En las últimas semanas hemos tenido que llevar a mi hermano pequeño varias veces al hospital. El pobre no duerme casi nada, vomita todo lo que come y tiene la tensión demasiado alta. Allí le clavan agujas por todas partes, le meten en un túnel oscuro para hacerle pruebas y le obligan a tomar muchas medicinas. Por la noche en nuestra habitación, le oigo temblar y castañetear los dientes cuando me acerco para ver cómo está. Los médicos aún no saben lo que le pasa a Bobby. Por eso mis padres andan siempre pendientes de él. Pero, desde hace unos días, han cambiado. Ahora noto que me vigilan a mí. Hablan en susurros a mis espaldas y se callan en cuanto entro en la habitación. Ninguno de los dos logra mirarme a los ojos y evitan tocarme como lo hacían antes. La tez de Mamá se ha vuelto muy gris y camina como si se fuera a desmayar en cualquier momento. Mientras, en los ojos de Papá puedo ver una angustia nueva y brutal. Sospecho que Bobby se ha ido de la lengua.
Yo de mayor quiero ser cirujano. Me divierte ver la sangre brotar y ser capaz de manipularla. Me gusta mucho pringarme las manos con su caliente color rojo. Hasta ahora no había tenido testigos de mis experimentos. Nadie supo nunca que yo había hecho desaparecer el perro de nuestro vecino Tom después de registrar la presión necesaria para que muriera estrangulado. Nadie me vio degollar al gato de mis tíos para formar con su sangre los dibujos ondulados que tanto me fascinan. Para Rocky tenía preparado algo especial. Pensaba desangrarlo y cortarlo en pedacitos para luego rearmarlo como si fuera uno de esos puzles de grandes piezas que tanto nos gusta montar en casa. Pero no pude completar mi plan por la interrupción de mi hermano. Se puso a llorar como un descosido cuando me sorprendió despellejando a su cachorro. Temí que alguien más me descubriera, así que lo limpié todo enseguida. Mientras, él continuó hipando y sorbiendo mocos. Le sugerí, con toda la paciencia que pude, que no dijera ni una palabra a nuestros padres si no quería acabar igual que Rocky. En ese momento pude ver como el color rosa de su piel se tornó en un blanco oscuro y su cara se deformó con una mueca de pavor que aún conserva.

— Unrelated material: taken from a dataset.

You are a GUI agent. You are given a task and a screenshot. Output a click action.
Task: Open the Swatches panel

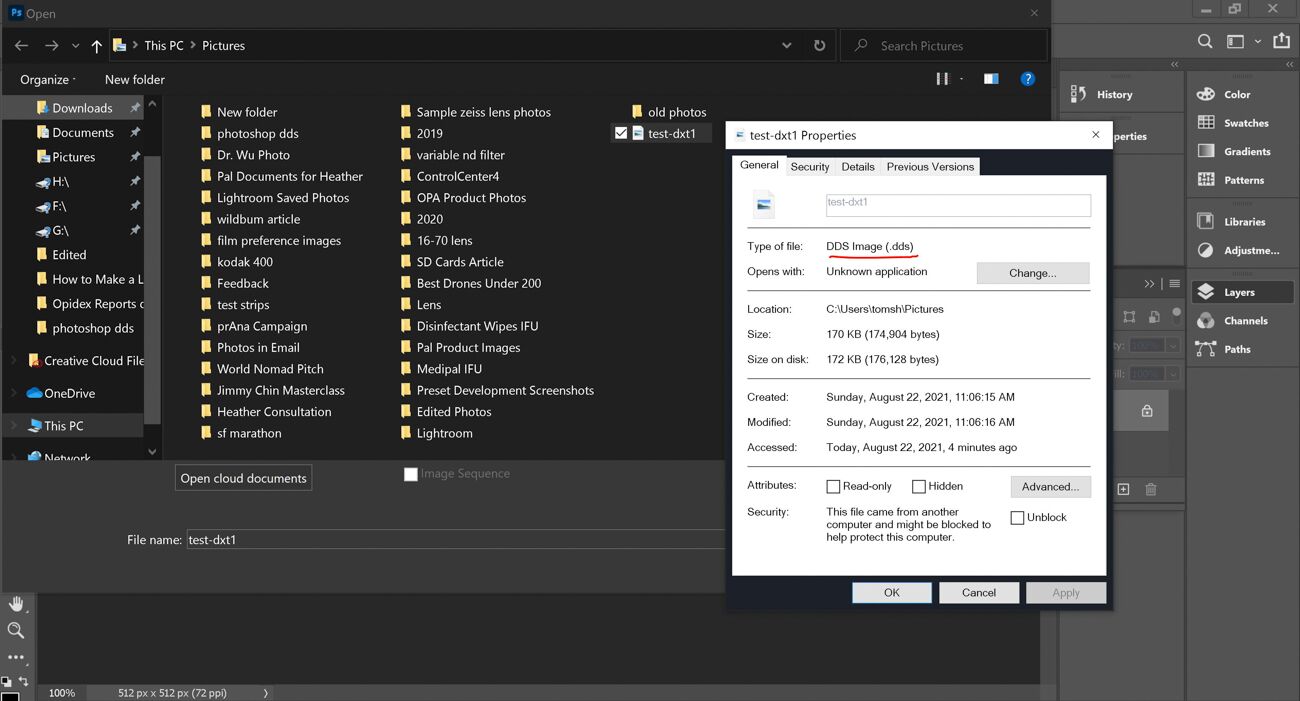click(1245, 123)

Después de eso tuvo que ayudarme a enterrar los pedazos de su perrito y a fingir que había desaparecido. Incluso me acompañó a cubrir el barrio con carteles anunciando la desaparición de Rocky y una recompensa para quien lo devolviera sano y salvo. En esos días fue cuando empezó a tartamudear, el bueno de Bobby. Mis padres pensaron al principio que sus síntomas se debían al disgusto por la desaparición de su cachorro, pero luego se desesperaron creyendo que padecía una enfermedad cerebral grave.
-¿Te has chivado, Bobby?- le pregunté en cuanto regresó del hospital.